In the Texas Department of Information Resources’ first statement in two weeks, the agency gave the clearest indication yet that an MSP seeded the attack, delivering a list of next-steps to towns who use remote IT staff or a “managed service provider.”

All of the 22 sites hit in the ransomware attacks that swept across the Lone Star State last month were cleared for remediation and recovery within a week of being hit thanks to a response plan that was already in place, the Texas Department of Information Resources said Thursday.

“This coordinated state and federal response to a statewide, multi-jurisdictional cybersecurity event was the first of its kind and was a tremendous success,” Amanda Crawford, Executive Director, Texas Department of Information Resources said in a statement.

Beginning on Aug. 16, towns across Texas began reporting that their systems were infected with ransomware.

In the agency’s first statement in two weeks, it gave the clearest indication yet that an MSP seeded the attack, delivering a list of next-steps to towns who use remote IT staff or a “managed service provider.”

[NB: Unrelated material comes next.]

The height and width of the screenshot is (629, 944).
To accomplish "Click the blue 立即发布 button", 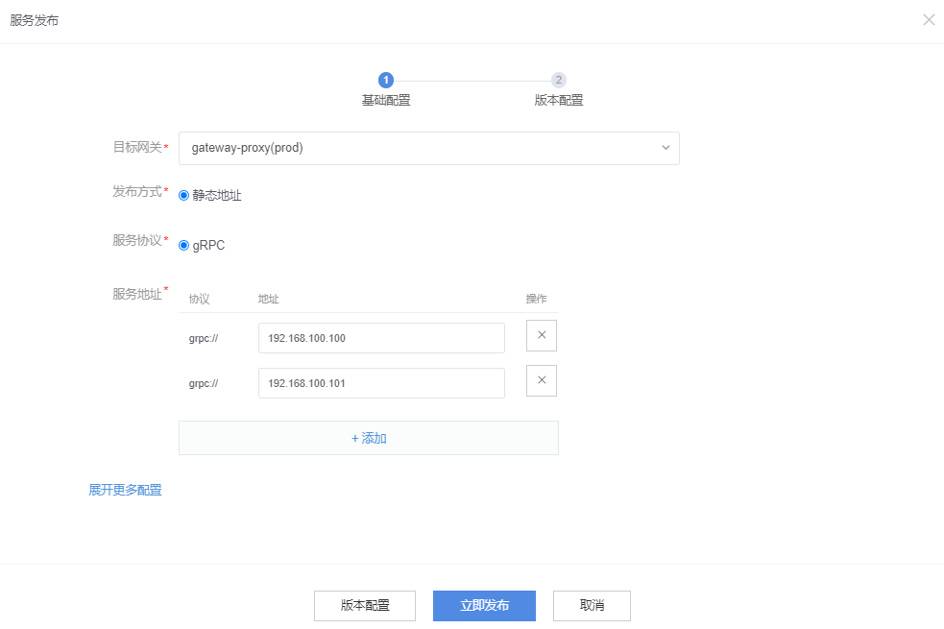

Nancy Rainosek, chief information security officer of Texas, Texas Department of Information Resources, reminded towns who do use an MSP to ensure the following safeguards are in place: only allow authentication to remote access software from inside the provider's network, “use two-factor authentication on remote administration tools” as well as VPN tunnels “rather than remote desktop protocols.” She further instructed towns to block inbound network traffic from Tor Exit Nodes, block outbound traffic to Pastebin, and use EDR to detect Powershell running unusual processes.

Crawford said in a statement that many state and federal agencies joined forces to help repair the damage caused in the wake of the attack. The statement did not say whether any of the towns paid a ransom.

“I also want to recognize the impacted entities for working with our responders to get this resolved quickly while still protecting the integrity of the federal investigation,” Crawford said. “It was this team effort along with advanced preparation that allowed a very critical situation to be resolved quickly and with minimal impact for Texans."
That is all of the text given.